Investing a substantial portion of your funds in multi-year grants and in supporting operating expenses may seem intimidating, or even counter-intuitive. It means that you will have fewer grantees and will have to say no to many appealing, and perhaps worthy, applicants. But making an impact on your mission is the most important thing. The key is choosing the right organisations to receive operating support and multi-year funds. This is where data collection and evaluation come in.

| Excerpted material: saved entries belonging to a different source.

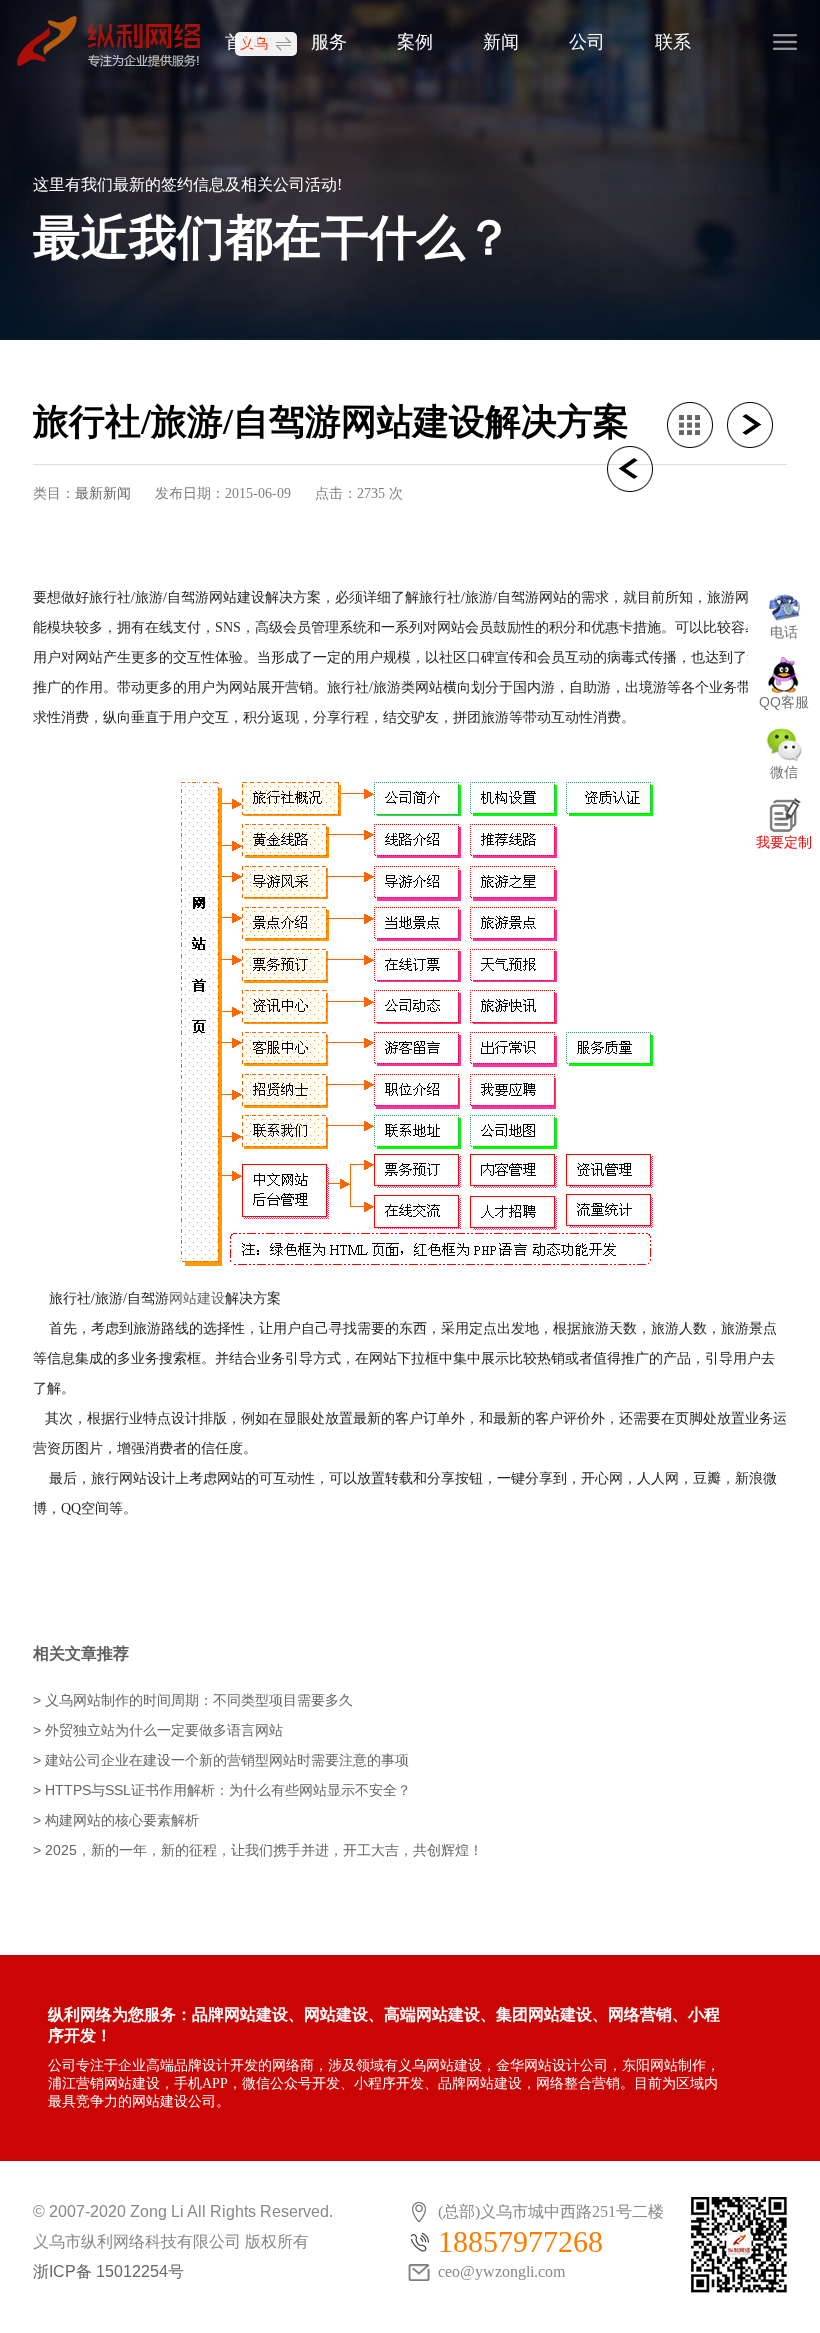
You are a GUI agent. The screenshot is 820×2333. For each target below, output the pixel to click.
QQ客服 (784, 702)
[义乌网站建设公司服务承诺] (757, 425)
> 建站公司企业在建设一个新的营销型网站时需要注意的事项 (221, 1760)
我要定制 (784, 842)
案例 (415, 42)
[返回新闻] (697, 425)
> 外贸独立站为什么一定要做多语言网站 (158, 1730)
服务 (329, 42)
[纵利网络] (118, 40)
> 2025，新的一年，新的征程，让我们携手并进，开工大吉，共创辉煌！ (258, 1850)
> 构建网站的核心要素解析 (116, 1820)
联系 (673, 42)
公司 (587, 42)
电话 (784, 632)
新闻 (501, 42)
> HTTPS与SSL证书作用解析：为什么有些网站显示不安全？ (222, 1790)
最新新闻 (103, 493)
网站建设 (197, 1298)
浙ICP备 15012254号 (108, 2271)
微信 (784, 772)
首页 (243, 42)
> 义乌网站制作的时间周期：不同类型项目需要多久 (193, 1700)
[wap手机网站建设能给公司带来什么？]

Electronic grants management systems such as SmartyGrants give us more power than ever before to examine our work, measure and compare.   We can analyse the costs/benefits of different approaches to solving a problem, as well as look at which non-profits in the community to the best job of delivering the services that lead to the desired outcomes. This is where you can put all the data you’re collecting to work and really use it to inform your decisions.

Regarding Ethics, according to the 2015 Benchmarking Operational Processes and Expense study  a full quarter of reporting funds pay some or all of their Board Members. As the Criteria for Philanthropy at its Best points out:

“Research does not support the contention that compensated boards serve their institutions better. Moreover, every dollar spent on trustee compensation is one that could have gone toward achieving the mission of the foundation.”

Finally, under Commitment, according to the 2015 Benchmarking Study, Australia grantmakers exceed the benchmark for paying out assets, with endowment funds distributing approximately 6.4% of their assets per year. However, average annual distributions as a proportion of total assets appears to decline with increases in fund size.

 

Putting the Best Practices in Philanthropy to Work in Your Organisation

 

I invite all grantmakers to review the Criteria for Philanthropy at its Best against their organisation’s practices. This could be incorporated into your strategic planning cycle, your annual reporting or it could be the catalyst for taking a new look at your mission, your vision and your priorities.

 

Beginning with a clear idea of the desired end in mind (even if that end seems unattainable), work through the criteria and consider:

 

 

As grantmakers, trustees, or members of local government, you have been entrusted to use funding in the best way possible to achieve your mission. Applying the Philanthropy at its Best Criteria is a way to lift your head up from looking at all the individual starfish and see the big picture.